Al Senato, infatti, non è attribuita congrua facoltà legislativa in tutte le materie che hanno ricadute sulle istituzioni territoriali e la sua stessa composizione non garantisce l’adeguata rappresentanza e rappresentatività di Regioni e autonomie.
Pur condividendo l’intenzione di cambiare l’equilibrio dei poteri tra Regioni e Stato, definito dalla modifica costituzionale del titolo V nel 2001, l’esito finale è sbagliato: si passa da un eccesso di materie concorrenti ad una riduzione drastica della facoltà legislativa autonoma delle Regioni.
La previsione, inoltre, che sia lo Stato a dettare le “disposizioni generali e comuni” su molte materie cruciali, potrebbe tradursi in una omologazione normativa, non necessariamente in positivo, che non lascia spazio a processi di innovazione e
sperimentazione che possono scaturire da un sistema plurale e che meglio possono rispondere alle esigenze del singolo territorio.

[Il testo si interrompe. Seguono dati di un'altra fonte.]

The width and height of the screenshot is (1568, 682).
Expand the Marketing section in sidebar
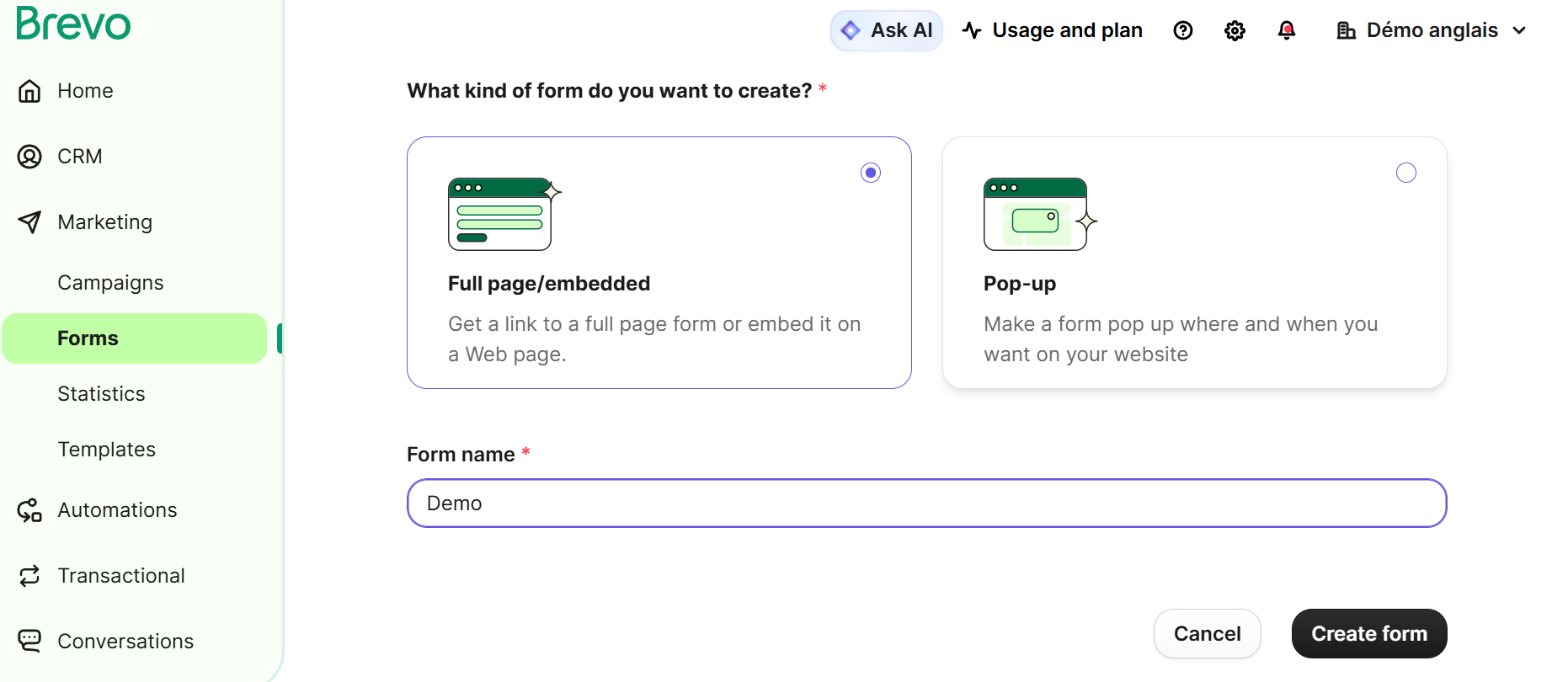104,222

La possibilità, poi, per il Governo di attivare una corsia preferenziale, per i provvedimenti ritenuti essenziali per l’attuazione del programma, in assenza di limiti quantitativi e qualitativi (salvo l’esclusione di alcune materie), attribuisce al Governo
un eccesso di potere in materia legislativa compensato solo parzialmente dall’introduzione di limitazioni alla decretazione d’urgenza e dalla previsione della determinazione di “diritti per le minoranze” e di uno “statuto delle opposizioni”, la cui
definizione, però, è rinviata, senza alcuna certezza, al Regolamento della Camera stessa. Tale eccesso di potere non trova compensazione nelle disposizioni relative agli altri livelli istituzionali la cui capacità di incidere nel procedimento legislativo è
limitata, né nella partecipazione diretta dei cittadini né in quella delle formazioni sociali.
La semplificazione del procedimento legislativo che si voleva ottenere, con il superamento del bicameralismo perfetto, è vanificata dalla moltiplicazione dei procedimenti previsti a seconda della natura del provvedimento in esame. Una moltiplicazione che richiederà il consolidamento di una prassi e rischia di rendere lo stesso iter delle leggi oggetto di contenzioso davanti la Corte costituzionale.

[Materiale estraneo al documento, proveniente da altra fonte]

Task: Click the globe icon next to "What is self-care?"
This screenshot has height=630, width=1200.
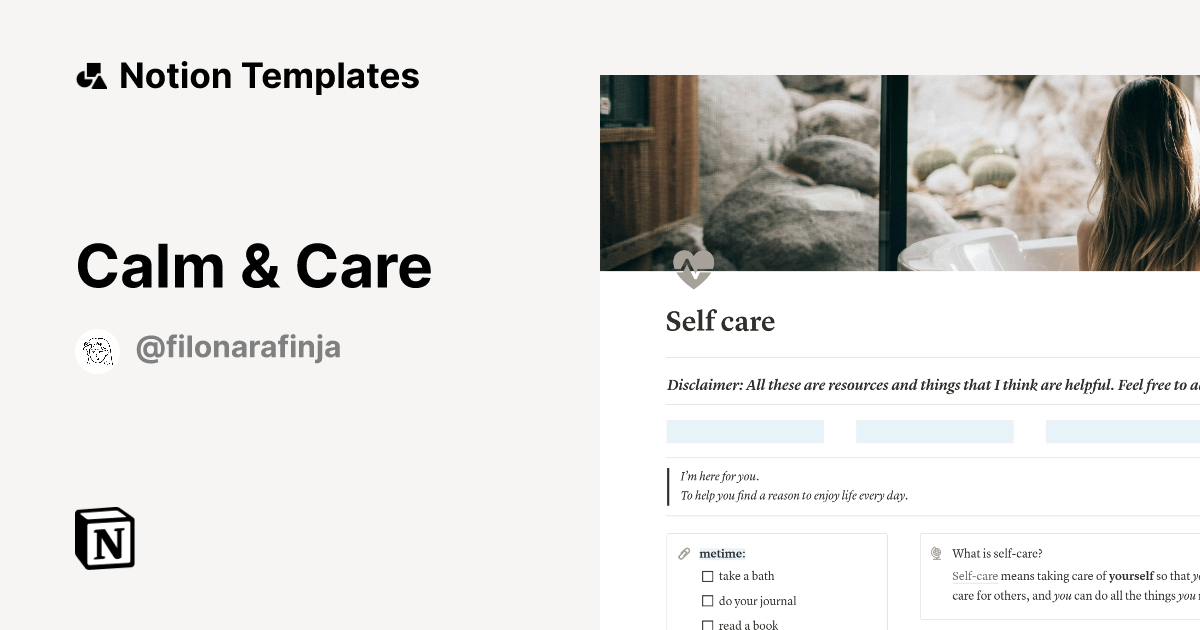Action: coord(936,552)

I nuovi criteri, infine, per l’elezione degli organi di garanzia – Presidente della Repubblica, Giudici della Corte costituzionale di nomina parlamentare, componenti laici del CSM – rischiano di essere subordinati alla legge elettorale, facendo così venir
meno la certezza del bilanciamento dei poteri di cui la Costituzione deve essere garante, con la possibilità di determinare un restringimento del pluralismo e della rappresentanza delle minoranze. La CGIL, dunque, valuta la modifica costituzionale da una parte un’occasione persa per introdurre quei necessari cambiamenti atti a semplificare, rafforzandole, le istituzioni. E, dall’altra, giudica negativamente quanto disposto da tale modifica perché introduce, senza migliorare la governabilità né il
processo democratico, un rischio evidente di concentrazione dei poteri e delle decisioni: dal Parlamento al Governo, dalle Regioni allo Stato centrale. Ferma restando la libertà di posizioni individuali diverse di iscritti e dirigenti, trattandosi di questioni costituzionali, dopo questi mesi di discussione sul merito della riforma, l’Assemblea generale della CGIL invita a votare NO in occasione del prossimo Referendum costituzionale.

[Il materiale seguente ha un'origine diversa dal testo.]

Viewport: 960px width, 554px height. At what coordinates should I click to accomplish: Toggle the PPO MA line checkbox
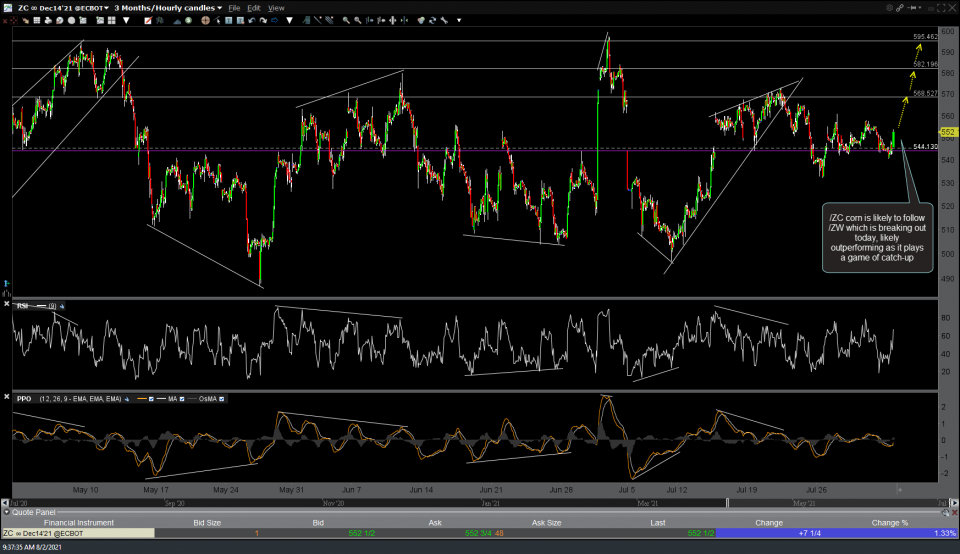[182, 399]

L’Assemblea generale impegna tutte le strutture a diffondere queste valutazioni.
La CGIL e tutte le sue Strutture, nel preservare la propria autonomia, non aderiscono ad alcun Comitato e considerano, come sempre, fondamentale la partecipazione al voto e sono impegnate a promuoverla e favorirla tra le lavoratrici e i lavoratori, le pensionate e i pensionati, i giovani e i cittadini tutti.
Fin qui il documento della CGIL,s u cui si sono pronunciati favorevolmente molti esponenti del mondo democratico. Significativa la dichiarazione della presidente dell’ARCI, Francesca Chiavacci: “Con il no che e’ arrivato dalla Cgil si allarga il fronte di chi si oppone a questa riforma costituzionale”. Ed ha messo in luce le convergenze delle posizioni della CGIL con quelle dell’Arci e dell’Anpi. “I motivi dell’impegno dell’Arci – ha detto Chiavacci – sono noti: noi ci siamo sempre impegnati per difendere la Costituzione, e l’Anpi e’ una delle associazioni di riferimento per noi. Questa riforma non va bene perche’ restringe la partecipazione dei cittadini, e sposta troppo potere all’ esecutivo. Gia’ oggi c’e’ una crisi della rappresentanza politica, vedi l’astensionismo, e certamente questi gravi problemi di democrazia non verranno risolti con questa riforma. Dobbiamo ripensare tutti al patto sociale e ritornare ad un metodo migliore per parlare di riforme”, ha concluso Chiavacci.
Di grande rilievo anche la presa di posizione per il NO della LIP col seguente documento:.
L’assemblea riconosce l’assoluta necessità di contribuire alla campagna referendaria per il NO allo stravolgimento costituzionale e – ferma restando la ovvia autonomia di ogni Comitato locale della Lip – auspica che in tutte le situazioni, data la gravità degli esiti che provocherebbe una vittoria del Sì, si lavori congiuntamente, con il contributo di tutti, compreso (dove sarà possibile) quello degli interi “comitati dei referendum sociali”.
Importante anche la presa di posizione della LIP, un’associazione di genitori, insegnanti, studenti e cittadini che hanno elaborato la legge d’iniziativa popolare per una buona scuola per la Repubblica in alternativa alla legge Renzi .I Comitati Lip – finalizzandola ad un positivo esito della campagna – individuano la necessità di coniugare i temi della difesa della Costituzione a quelli della sua reale attuazione, poiché strettamente intrecciati: in primo luogo la scuola, perché non può esistere una scuola democratica senza un Paese democratico, né un Paese democratico senza una scuola democratica; ma anche il tema del lavoro e quello dell’ambiente che – tutti insieme – possono essere considerati un logico e conseguente corollario nella battaglia per la democrazia nel Paese.
A questo fine l’assemblea nomina due propri rappresentanti (Boscaino e Moretto) per un incontro con il Comitato promotore nazionale, che verrà richiesto al più presto, e costituisce un gruppo di lavoro (al momento composto da Presini, Guerra, Perrone, Ancona), che si occuperà della redazione di materiali specifici.
Infine, si decide di partecipare alla campagna anche attraverso la scheda informativa sul contenuto della riforma costituzionale già predisposta per gli studenti dall’Associazione nazionale Per la scuola della Repubblica, da far girare nelle scuole, unita ad altra analoga scheda che sarà predisposta per illustrare la “combinata” riforma dell’”Italicum”.
Il No si allarga e diventa un fiume in piena. Il trombettiere toscano sta per suonare il silenzio.